Exploration vs Path: Building the Udacity Career Portal

Amelia Lin
Udacity Inc
Published in
6 min readSep 23, 2017

As a product manager at Udacity, I help create products to better serve our students every day. In this post, I’d like to give a peek behind the scenes at how we think about building those tools.

Last Wednesday, we were thrilled to announce the launch of the Udacity Career Portal, a personalized job search guide for students. I want to dig into one of the key product decisions we faced in designing the Career Portal, how it’s a common choice that products have to make, and why it matters: exploration vs path.

One way to think about exploration vs path is as a spectrum for how to present information to a user, both visually and in terms of structuring the overall user flow.

One of the goals we had with the Career Portal was to present to our students the wide range of Careers resources we offer — but what was the right way to do it? Should we show our students a preview of everything, letting them pick and choose where to begin? Or should we make a step-by-step experience that recommends a resource to start with, minimizing distraction?

Exploration

Examples of products on the exploration end include things like:

  • Your Pinterest board
  • Video game character selection
  • Your Amazon homepage
  • The Udacity course catalog
Udacity course catalog, video game character selection, Airbnb homepage

This is best for products where the emphasis is on giving a fast and easy overview to skim a wide variety of options, with minimal effort from the user. In the character selection example, you can see all your options at a glance, with only a simple swipe of the joystick to quickly flick through Wario, Peach, Luigi, and more.

Pros

  • Exposes many options with little effort to user
  • Gives the user a sense of agency and control

Cons

  • Requires more cognitive effort from user to decide what to click next
  • Makes it difficult for the user to tell “where they left off,” if the user leaves partway and returns later
  • Requires you to account for, and design for, a wide range of possible user experiences depending on what the user chooses to explore

Path

On the other end of the spectrum, common path examples are:

  • Payment checkout flows
  • Onboarding flows
  • Video games with linear storylines
Slack onboarding flow, Amazon checkout flow, Uncharted 4: A Thief’s End

This is best for products where the emphasis is on getting the user to progress towards a specific goal, with minimal distraction. To stick with the video game example, the Uncharted series is famous for investing in very high quality storylines, which means the developers don’t want you to experience just any story, they want you to experience the exact story they wrote. The result is a game experience so linear that it’s been described as “watching a movie in video game form,” with very few decision points along the way.

Pros

  • Requires little cognitive effort from user to decide what to click next, as there are minimal options
  • Makes it easy for the user to tell “where they left off,” if the user leaves partway and returns later (“You are on step 3 of 5 of onboarding”)
  • Gives you high degree of control over the user experience

Cons

  • Requires more effort from the user to explore full range of options, as new options may be hidden initially and only incrementally exposed as they progress through the flow
  • Can feel overly constraining and prescriptive to the user

How We Made Our Decision

So, to recap: We needed to find the best way to present the range of Careers resources available to our students.

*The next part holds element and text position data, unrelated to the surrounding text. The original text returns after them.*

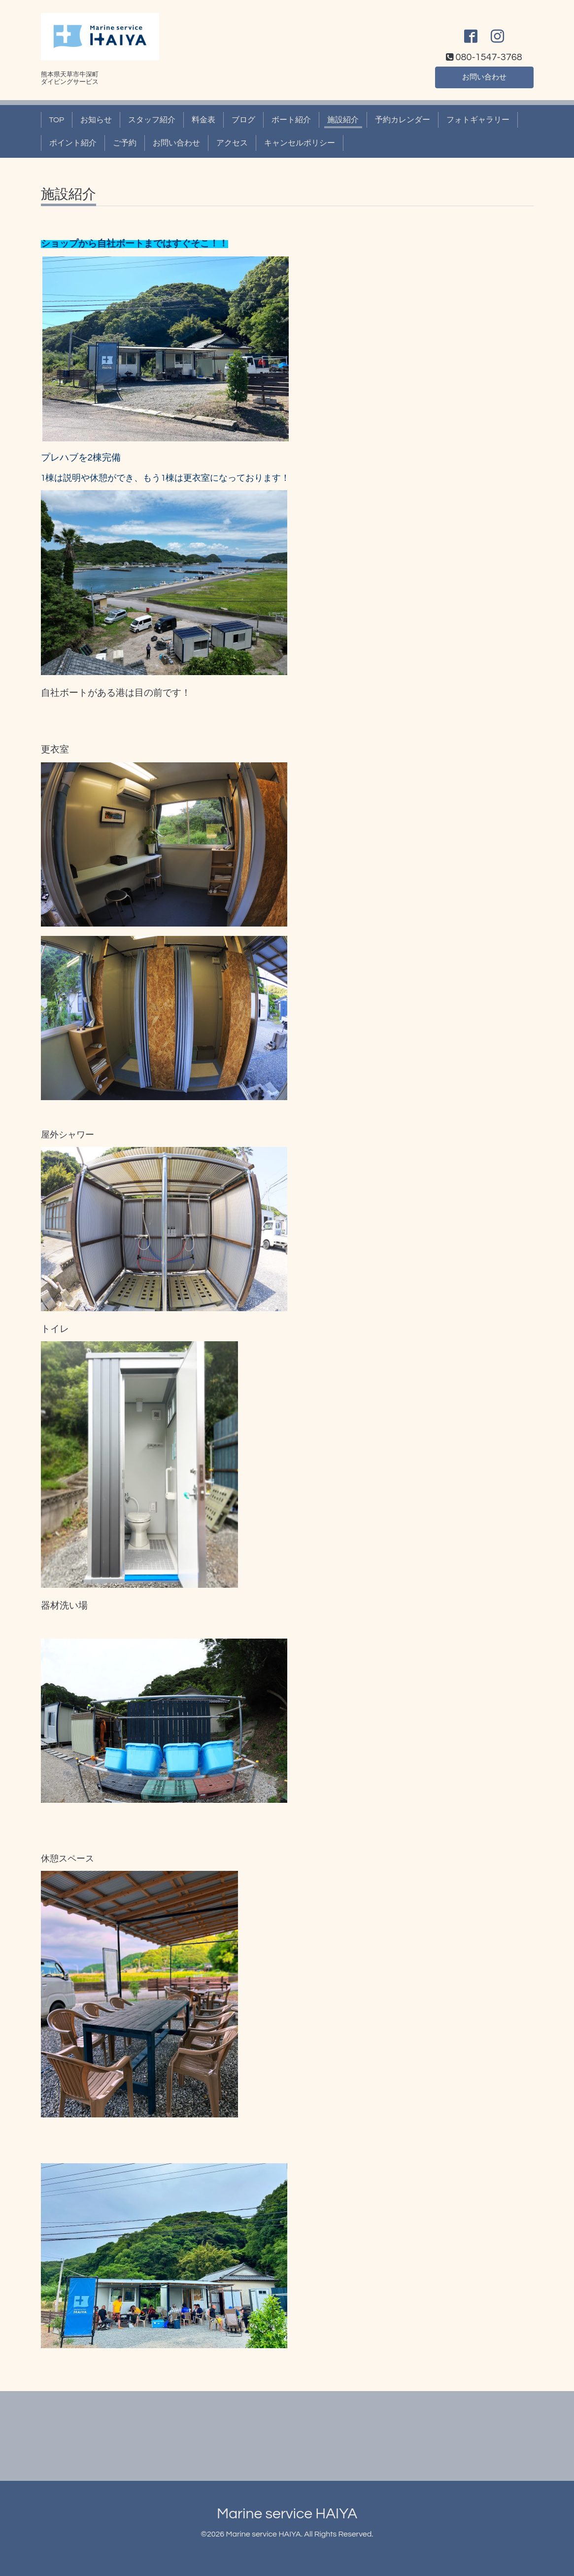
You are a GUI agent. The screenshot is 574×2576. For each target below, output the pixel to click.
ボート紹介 (291, 120)
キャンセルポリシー (299, 143)
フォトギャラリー (477, 120)
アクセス (232, 143)
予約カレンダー (402, 120)
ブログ (243, 120)
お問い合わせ (484, 76)
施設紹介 (343, 120)
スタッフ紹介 (151, 120)
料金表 (203, 120)
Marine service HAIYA (287, 2513)
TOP (57, 120)
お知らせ (96, 120)
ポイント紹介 (73, 143)
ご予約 (124, 143)
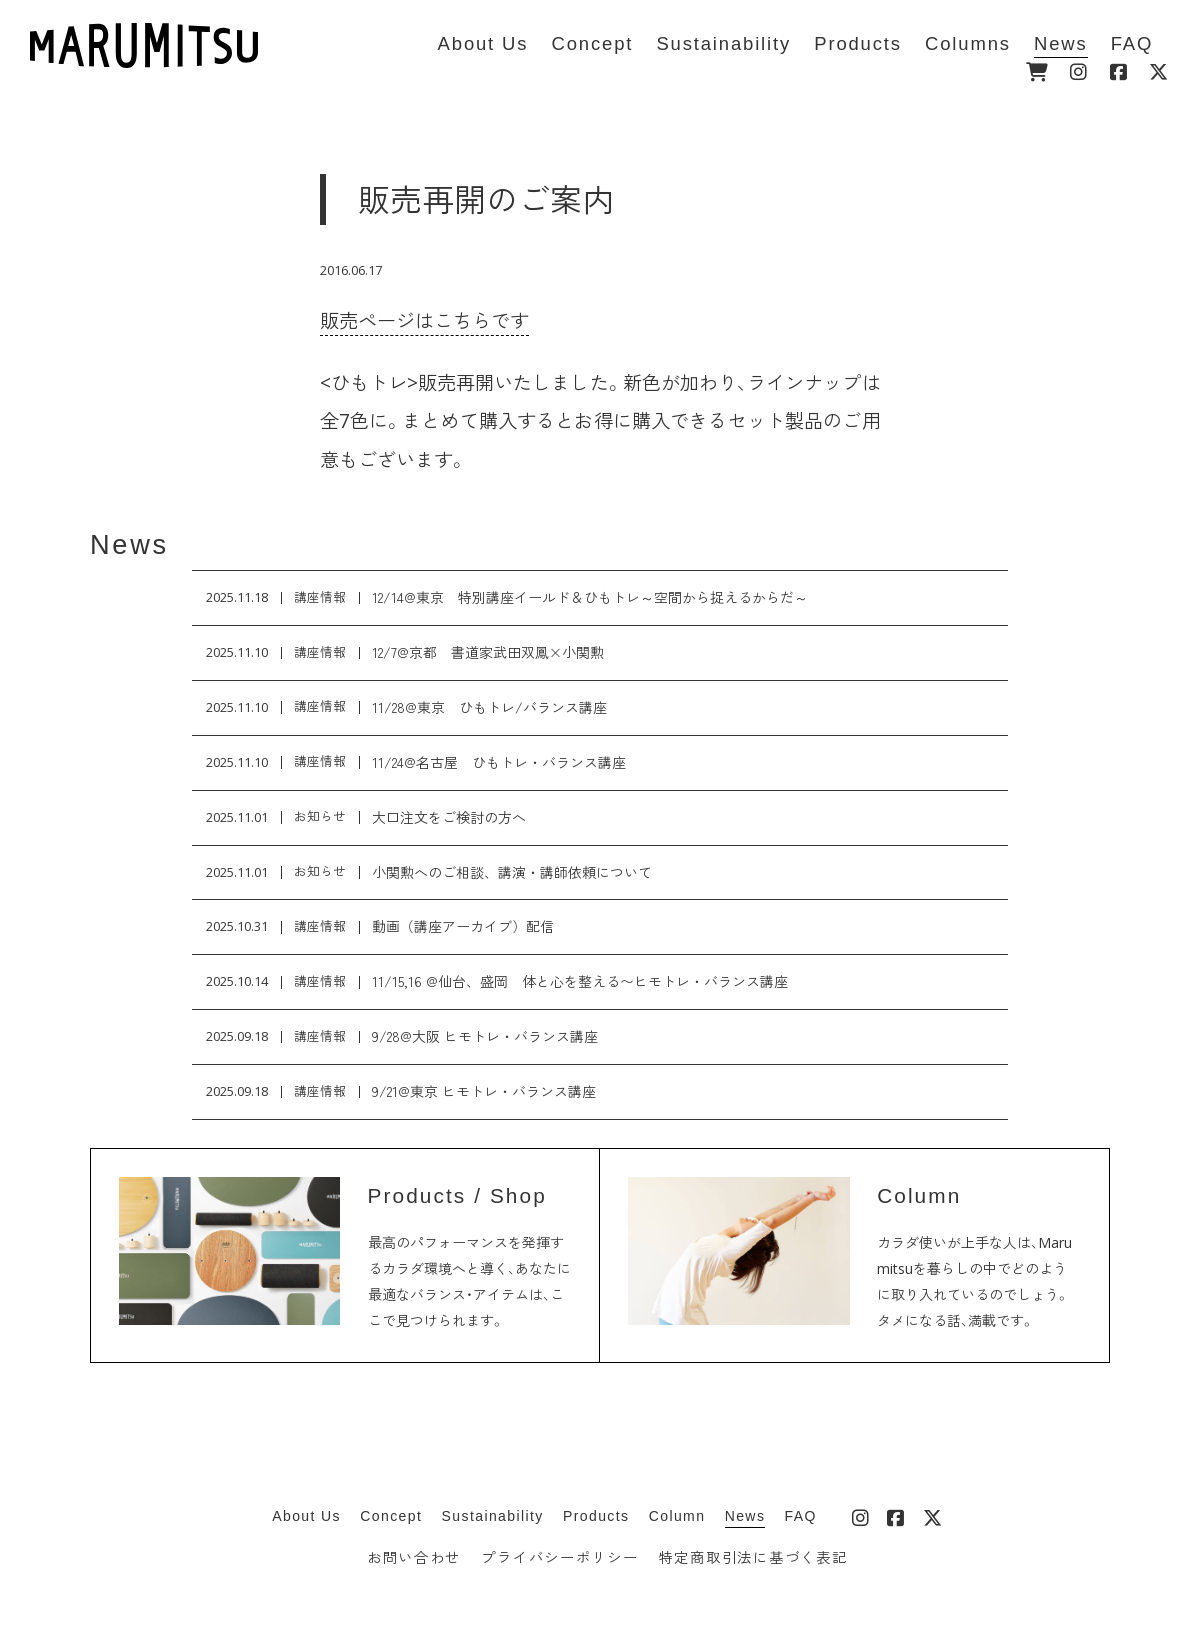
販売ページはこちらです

This decision centered around a particular feature in the Career Portal called the Career Track.

Our initial designs actually focused more on the exploration end of the spectrum. Here you can see an early version of the Career Track, which featured “cards” that allowed students to explore a range of topics to get started with.

We thought that it would be important to emphasize the wide variety of resources available, and to let students choose where to begin. But when we put these designs in front of testers and observed what they did, we quickly realized a few things:

  • It took a long time for students to decide where to start. Many felt they needed to scroll through all the (many) available options before they chose what to start with, and felt uncertain about where they wanted to begin. It seemed that the decision was less empowering than we’d hoped, and in fact more paralyzing.
  • Watching how students navigated resources, we started to realize that we did actually did have an order we hoped they’d follow. For example, there were resources that we recommend students check out first before others, and it was too easy for students to miss these items without more direction.

Both of these suggested we should swing more towards the path end of the spectrum, but we struggled with how to move that direction while still giving our students control over their experience.

Here’s where we ended up, with a Career Track that has numbered steps and a linear layout, but with dropdowns at top right that allow the student to explore options to customize the Career Track at any time, and no restrictions on what order the student ultimately chooses to do things in:

This redesign had the desired effect. Students did mostly start with the resources at the top of the Career Track, which is where we hoped they’d start. At the same time, they recognized and liked that they could tailor the experience to their needs.

So in the end, one takeaway is that exploration vs path is not an either/or decision; it really is a spectrum! Ultimately, we were able to strike a balance to deliver the best experience for our students.